§ **Records supplied**:
Start of Block

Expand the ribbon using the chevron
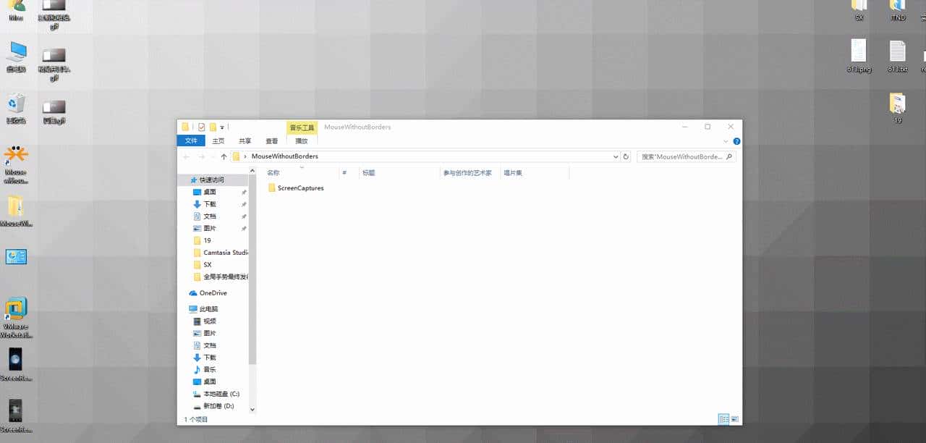 (726, 141)
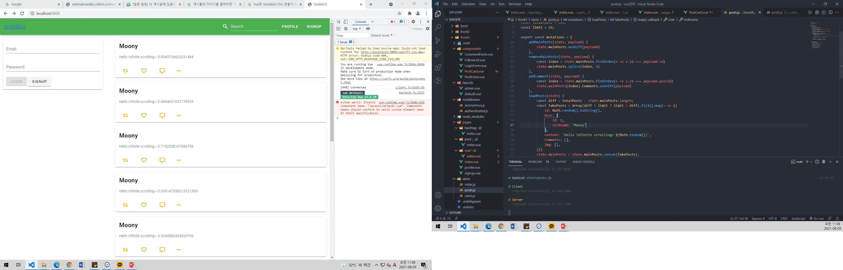Open the Default levels dropdown
843x270 pixels.
pos(382,35)
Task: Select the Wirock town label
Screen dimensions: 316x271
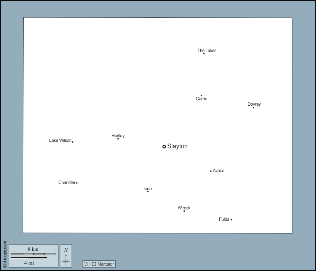Action: [x=184, y=208]
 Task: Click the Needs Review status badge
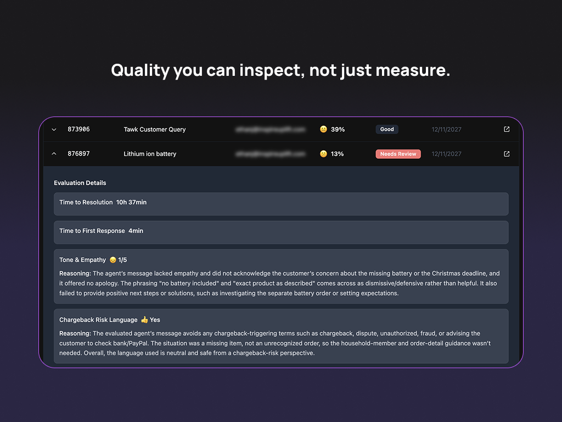coord(398,154)
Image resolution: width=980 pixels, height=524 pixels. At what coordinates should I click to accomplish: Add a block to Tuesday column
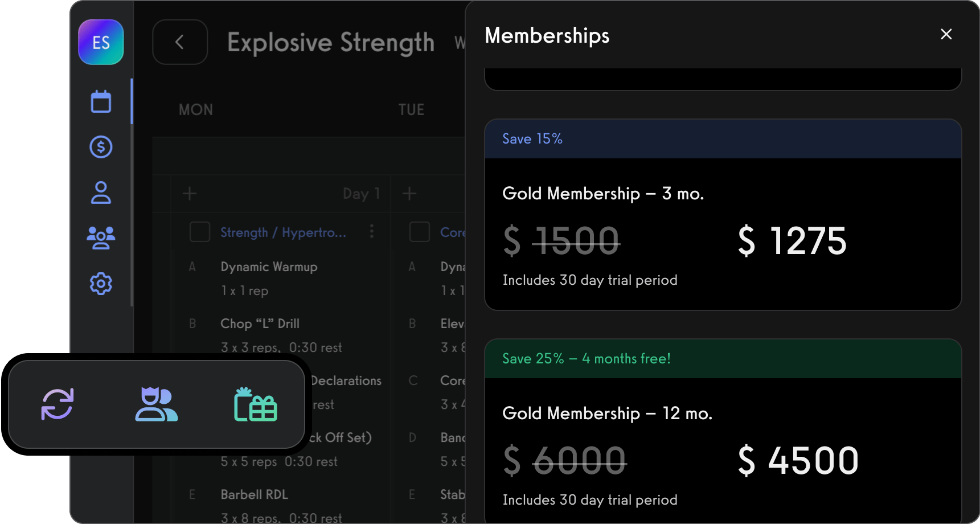(x=409, y=194)
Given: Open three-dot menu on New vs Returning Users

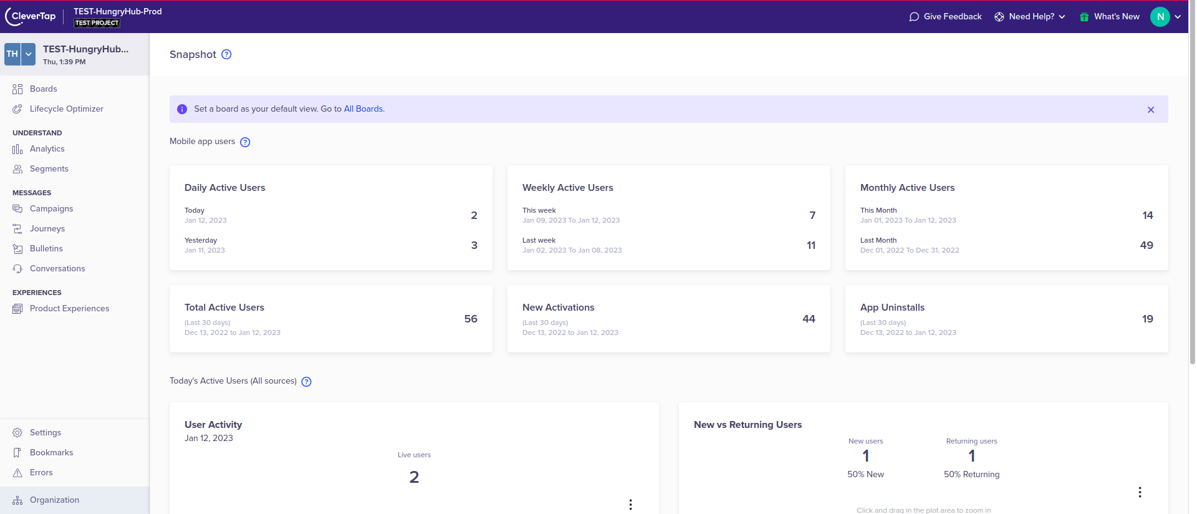Looking at the screenshot, I should [1140, 492].
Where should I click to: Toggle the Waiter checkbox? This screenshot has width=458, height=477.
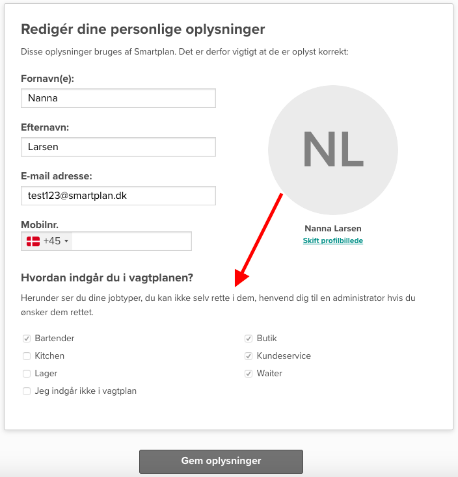[249, 374]
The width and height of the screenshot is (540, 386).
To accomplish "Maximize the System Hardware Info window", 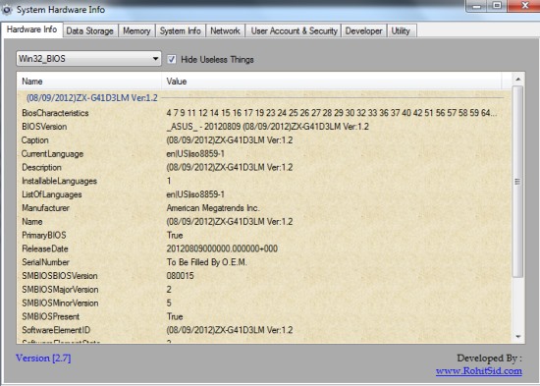I will (x=496, y=6).
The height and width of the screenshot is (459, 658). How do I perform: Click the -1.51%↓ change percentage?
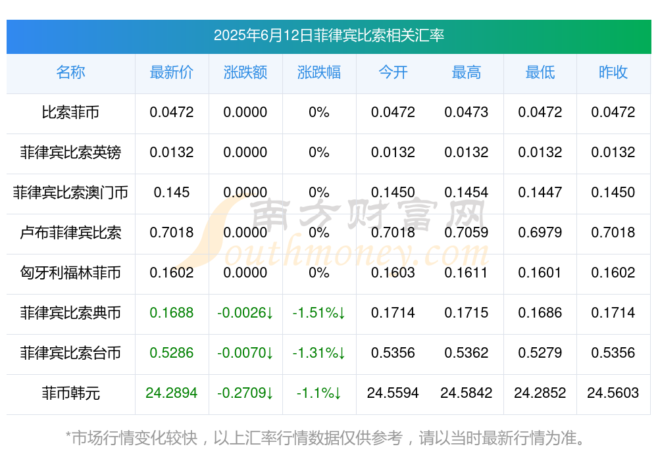tap(319, 313)
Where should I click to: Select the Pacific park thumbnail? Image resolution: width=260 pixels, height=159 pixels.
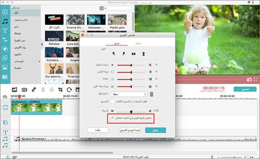click(x=117, y=22)
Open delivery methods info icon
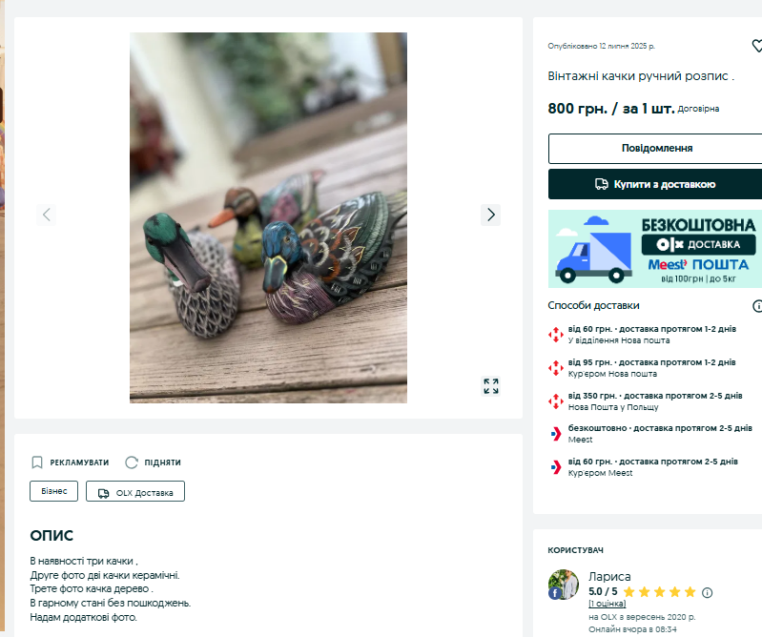Viewport: 762px width, 637px height. coord(757,306)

End of Block

§ **What is needed**:
Only the lines from the one containing "Where should I click to: Select" through the end of the records should be copied, exactly and with both ends included; the pictures should not.

§ **Solution to this task**:
Where should I click to: Select the Pacific park thumbnail? Image resolution: width=260 pixels, height=159 pixels.
click(x=117, y=22)
Open delivery methods info icon
Viewport: 762px width, 637px height. coord(757,306)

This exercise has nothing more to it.